Desafio: Segundo o texto sobre o programa Mi-Fá-Dó-Sol, por que razão as qualidades rítmicas e a musicalidade das palavras são de importância prioritária nos poemas para fado?

#### Passagem transcrita ####

Mi-Fá-Dó-Sol | 09 Jan 2025
Carlos Reis e Dino Marques 09/01/2025
Emissão: 09 de Janeiro 2025
Descrição: Programa inteiramente dedicado ao Fado. Realizado por intérpretes do género musical, Mi-Fá-Dó-Sol foca-se na divulgação de artistas e eventos, sem deixar de lado a história e as curiosidades de tão importante património português!
O ciúme é assim uma dimensão do amor e da paixão, tal como virá a sê-lo do “abandono”. A música e a interpretação da fadista transfiguram versos que continuam a ser quase sempre banais, exprimindo o desassossego das recordações amorosas, a amargura de ver o ser amado noutras companhias, o sentimento da traição, algum respeito, apesar de tudo, por quem abandonou a personagem que canta, a coexistência da relação entre quem é vítima do engano e quem engana com uma outra mulher.
Mesmo tendo consciência de que o corpus de poemas para fado que analisámos é bastante escasso, cremos ser possível distinguir algumas das características temáticas e formais que singularizam estes textos. Como é natural, o facto de se destinarem ao canto e ao acompanhamento musical determina alguns dos seus traços de composição. Na realidade, trata-se de poesia para ser ouvida e não lida silenciosamente, o que explica que as qualidades rítmicas e a musicalidade das palavras sejam de importância prioritária. Por outro lado, a o texto poético tem que subordinar-se aos imperativos da estrutura musical da canção e isso implica que o conteúdo tenha que “sacrificar-se” à forma.

#### Conteúdo dos dados ####

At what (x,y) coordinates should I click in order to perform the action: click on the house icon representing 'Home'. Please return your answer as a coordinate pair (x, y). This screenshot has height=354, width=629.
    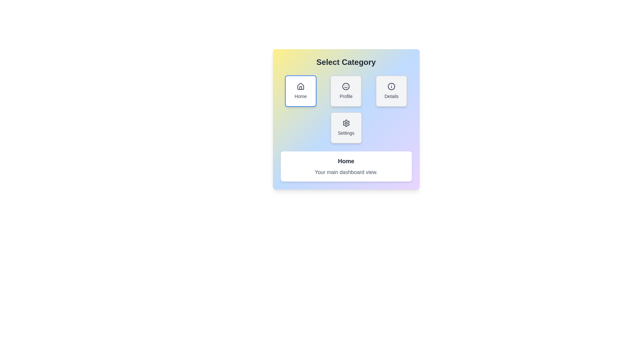
    Looking at the image, I should click on (300, 86).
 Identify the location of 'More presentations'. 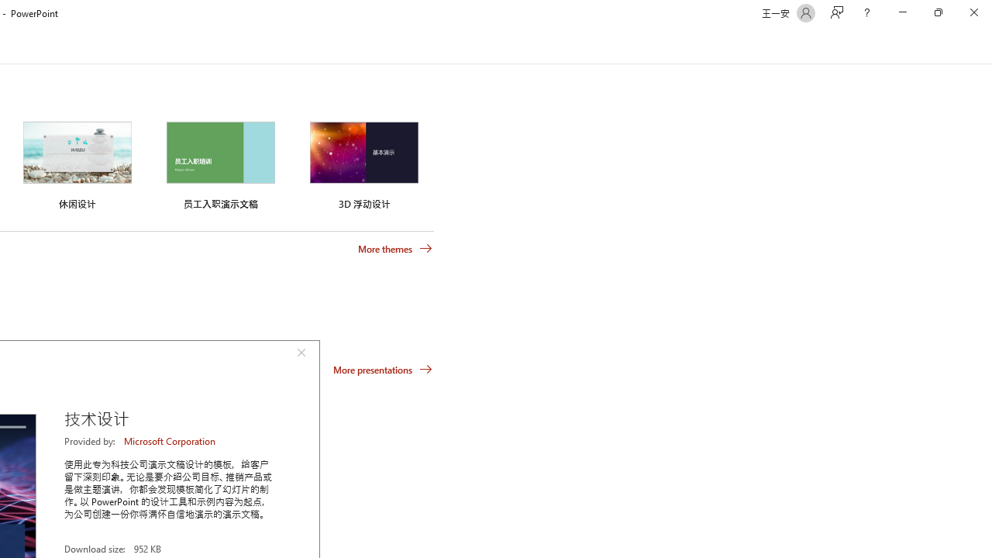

####

Resposta ao exercício: Porque se trata de poesia para ser ouvida e não lida silenciosamente.